Most of the wound-healing problems occurred on
about the seventh postoperative day in both groups. Severe wound
complications occurred especially after the creation of flaps
and extensive use of electrocautery near the skin, and therefore,
the outcome was not insignificantly dependent on the surgical
technique and care. Compared with the reported complication
rate of 2% to 4% [
8,
10,
11] for patients who had undergone
different
minimally invasive vein harvesting procedures,
our leg-wound complication rate was acceptable.
The problem of wound cosmetics was greatly improved because the patients who had the minimally invasive approach were more than satisfied with the cosmetic result postoperatively, whereas not all of those in the traditional group were satisfied. The same was observed with the problem of postoperative pain in the leg from which the vein was removed. Most of the patients with the minimally invasive approach had no problems with mobilization because of pain or tension, but patients who had the traditional approach complained mostly of extensive pain or tension on mobilization of the leg. These problems were assessed by observations of the doctors.
We hypothesize that our MIVH technique and several others maintain
improved vascularity to superficial tissues and reduce the development
of complications because of small skin incisions, creation of
a subcutaneous tunnel along the vein, and only slight surgical
injuries of the tissue. This prospective, randomized trial demonstrated
that factors including patient satisfaction, reduced wound complications,
and reduced harvesting time justify a
minimally invasive approach
for vein harvesting in the future.
Minimally invasive techniques
to harvest the saphenous vein have improved and evolved by using
common instruments, such as a simple retractor
[7], a lighted
retractor
[13], or other new tunneling instruments besides commercially
available,
minimally invasive endoscopic instruments [
2,
5,
6,
14]. We chose a lighted retractor after testing several systems
because of its relatively low costs and simple technique. Our
technique described here provides good exposure and light within
the tunnel and is easily learned. The equipment is reusable,
inexpensive, and readily available. Before this technique was
used, the main argument against this approach was the risk of
excessive vein handling and damage. There were no surgical injuries
to the vein or avulsed branches because of removal under direct
vision. A number of studies have shown that the immediate postharvested
vein pathology using the
minimally invasive technique was no
different from the traditional method [
15–
17]. Although
we did not send the vein graft for pathologic examination, we
did see the same vein quality from the clinical results.
Few studies have been performed prospectively [
9,
11] to evaluate
complications of saphenous vein harvesting for CABG. Therefore,
we performed our trial prospectively and with randomization
to compare two techniques of harvesting the saphenous vein in
two patient groups with the same risk profile.
In conclusion, from our experience, it is possible to harvest an equal length of vein and an equal quality of vein in a slightly longer time using the minimally invasive direct vision approach. This is an attractive, practicable, and safe method, which can be easily performed after a short learning period without compromising the aortocoronary bypass procedure. The cosmetic results are excellent with a tremendously positive response from the patients. The modified, minimally invasive vein harvest method is a relatively new method, and long-term patency rates need time to be proved. Our trial compared two different approaches to vein harvesting for CABG and showed a lower percentage of wound complications in the minimally invasive group.

(List of tasks):
1. From the vein-harvesting discussion, set down the passage from "We hypothesize that" up to and including "in the future.".
2. Turn the paragraph of the vein-harvesting discussion that begins "The problem of wound cosmetics" into a short bulleted list that keeps its main facts.

(Supplied data):
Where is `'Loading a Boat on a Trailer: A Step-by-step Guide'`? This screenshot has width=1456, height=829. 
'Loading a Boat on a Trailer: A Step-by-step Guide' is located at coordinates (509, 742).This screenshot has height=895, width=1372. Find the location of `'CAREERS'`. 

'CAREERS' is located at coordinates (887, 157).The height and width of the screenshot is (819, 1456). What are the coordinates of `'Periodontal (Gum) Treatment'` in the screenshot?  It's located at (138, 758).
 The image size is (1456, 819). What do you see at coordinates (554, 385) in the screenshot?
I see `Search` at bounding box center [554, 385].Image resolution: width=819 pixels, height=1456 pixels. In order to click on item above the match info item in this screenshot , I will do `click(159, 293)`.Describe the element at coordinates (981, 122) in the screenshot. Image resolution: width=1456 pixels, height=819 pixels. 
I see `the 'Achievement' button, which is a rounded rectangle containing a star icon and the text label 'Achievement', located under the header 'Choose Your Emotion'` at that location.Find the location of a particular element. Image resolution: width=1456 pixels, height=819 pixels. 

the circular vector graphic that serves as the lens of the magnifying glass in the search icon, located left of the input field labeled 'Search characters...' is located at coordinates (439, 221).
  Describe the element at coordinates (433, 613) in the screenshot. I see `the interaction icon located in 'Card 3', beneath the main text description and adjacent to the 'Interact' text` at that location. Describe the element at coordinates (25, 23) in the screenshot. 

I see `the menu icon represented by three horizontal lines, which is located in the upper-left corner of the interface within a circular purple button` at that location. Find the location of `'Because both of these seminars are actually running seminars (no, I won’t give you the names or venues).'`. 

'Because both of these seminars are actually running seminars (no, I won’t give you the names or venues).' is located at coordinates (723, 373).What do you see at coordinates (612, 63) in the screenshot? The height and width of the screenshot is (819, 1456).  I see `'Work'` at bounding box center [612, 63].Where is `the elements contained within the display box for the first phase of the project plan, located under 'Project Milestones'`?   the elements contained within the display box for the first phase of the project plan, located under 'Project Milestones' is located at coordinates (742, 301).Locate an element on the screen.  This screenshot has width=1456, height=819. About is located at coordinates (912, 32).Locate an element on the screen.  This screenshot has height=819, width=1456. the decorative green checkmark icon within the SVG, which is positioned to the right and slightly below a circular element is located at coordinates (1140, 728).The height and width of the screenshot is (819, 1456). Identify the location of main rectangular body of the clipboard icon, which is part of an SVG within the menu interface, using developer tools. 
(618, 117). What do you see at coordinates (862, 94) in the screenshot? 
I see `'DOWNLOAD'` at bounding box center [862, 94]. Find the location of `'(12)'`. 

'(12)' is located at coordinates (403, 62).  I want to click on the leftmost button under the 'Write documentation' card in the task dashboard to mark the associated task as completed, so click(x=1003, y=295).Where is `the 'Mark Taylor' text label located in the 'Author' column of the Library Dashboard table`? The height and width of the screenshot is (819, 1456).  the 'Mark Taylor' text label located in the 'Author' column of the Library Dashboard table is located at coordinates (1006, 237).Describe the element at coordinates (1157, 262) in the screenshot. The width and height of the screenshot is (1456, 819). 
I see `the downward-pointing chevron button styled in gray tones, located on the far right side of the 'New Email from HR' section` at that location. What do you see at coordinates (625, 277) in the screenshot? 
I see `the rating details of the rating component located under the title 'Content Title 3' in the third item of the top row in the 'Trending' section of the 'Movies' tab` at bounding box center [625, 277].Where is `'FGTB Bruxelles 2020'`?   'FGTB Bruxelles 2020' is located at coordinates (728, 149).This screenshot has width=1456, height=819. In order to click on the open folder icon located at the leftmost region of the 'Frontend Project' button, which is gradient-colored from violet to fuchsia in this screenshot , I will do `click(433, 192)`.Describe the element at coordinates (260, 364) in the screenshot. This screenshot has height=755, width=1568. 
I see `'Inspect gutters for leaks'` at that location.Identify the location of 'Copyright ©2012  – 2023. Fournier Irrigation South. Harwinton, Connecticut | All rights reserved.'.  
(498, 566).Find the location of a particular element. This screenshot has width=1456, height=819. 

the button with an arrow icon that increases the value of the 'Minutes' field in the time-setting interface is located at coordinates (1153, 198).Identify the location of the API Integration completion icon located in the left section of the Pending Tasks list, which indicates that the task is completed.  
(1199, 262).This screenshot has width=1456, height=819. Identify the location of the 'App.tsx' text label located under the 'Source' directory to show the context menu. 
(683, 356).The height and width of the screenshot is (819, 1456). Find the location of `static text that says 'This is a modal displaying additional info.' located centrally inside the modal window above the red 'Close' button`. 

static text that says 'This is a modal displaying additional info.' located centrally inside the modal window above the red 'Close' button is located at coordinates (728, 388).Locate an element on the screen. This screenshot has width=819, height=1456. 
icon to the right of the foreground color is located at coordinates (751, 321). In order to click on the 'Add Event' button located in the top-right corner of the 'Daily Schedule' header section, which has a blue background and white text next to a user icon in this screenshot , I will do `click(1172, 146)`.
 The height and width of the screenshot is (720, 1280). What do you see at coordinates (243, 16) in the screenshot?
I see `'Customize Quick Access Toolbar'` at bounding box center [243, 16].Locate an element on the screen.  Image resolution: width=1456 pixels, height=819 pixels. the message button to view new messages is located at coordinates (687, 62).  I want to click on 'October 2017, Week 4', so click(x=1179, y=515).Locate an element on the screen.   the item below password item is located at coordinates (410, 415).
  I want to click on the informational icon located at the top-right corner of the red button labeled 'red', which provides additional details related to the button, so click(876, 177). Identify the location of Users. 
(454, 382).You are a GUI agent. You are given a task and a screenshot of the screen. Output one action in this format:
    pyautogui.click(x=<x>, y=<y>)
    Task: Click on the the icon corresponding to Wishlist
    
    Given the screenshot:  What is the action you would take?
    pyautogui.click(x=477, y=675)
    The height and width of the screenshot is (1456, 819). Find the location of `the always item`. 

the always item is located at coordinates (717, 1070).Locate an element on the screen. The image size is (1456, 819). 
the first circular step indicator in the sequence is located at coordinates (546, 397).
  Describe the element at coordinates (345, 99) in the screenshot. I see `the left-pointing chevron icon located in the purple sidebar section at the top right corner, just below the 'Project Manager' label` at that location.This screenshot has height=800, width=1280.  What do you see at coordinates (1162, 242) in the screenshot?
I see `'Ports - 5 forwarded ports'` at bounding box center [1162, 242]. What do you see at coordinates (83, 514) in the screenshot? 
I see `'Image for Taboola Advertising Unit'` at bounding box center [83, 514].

(Answers for this exercise):
1.
We hypothesize that our MIVH technique and several others maintain
improved vascularity to superficial tissues and reduce the development
of complications because of small skin incisions, creation of
a subcutaneous tunnel along the vein, and only slight surgical
injuries of the tissue. This prospective, randomized trial demonstrated
that factors including patient satisfaction, reduced wound complications,
and reduced harvesting time justify a
minimally invasive approach
for vein harvesting in the future.

2.
- Cosmetic result: patients who had the minimally invasive approach were more than satisfied after surgery. Not all patients in the traditional group were.
- Postoperative pain in the leg the vein came from: the same difference between the groups was observed.
- Mobilization: most minimally invasive patients had no problems from pain or tension. Traditional-approach patients mostly complained of extensive pain or tension when mobilizing the leg.
- Assessment: these problems were judged by the doctors' observations.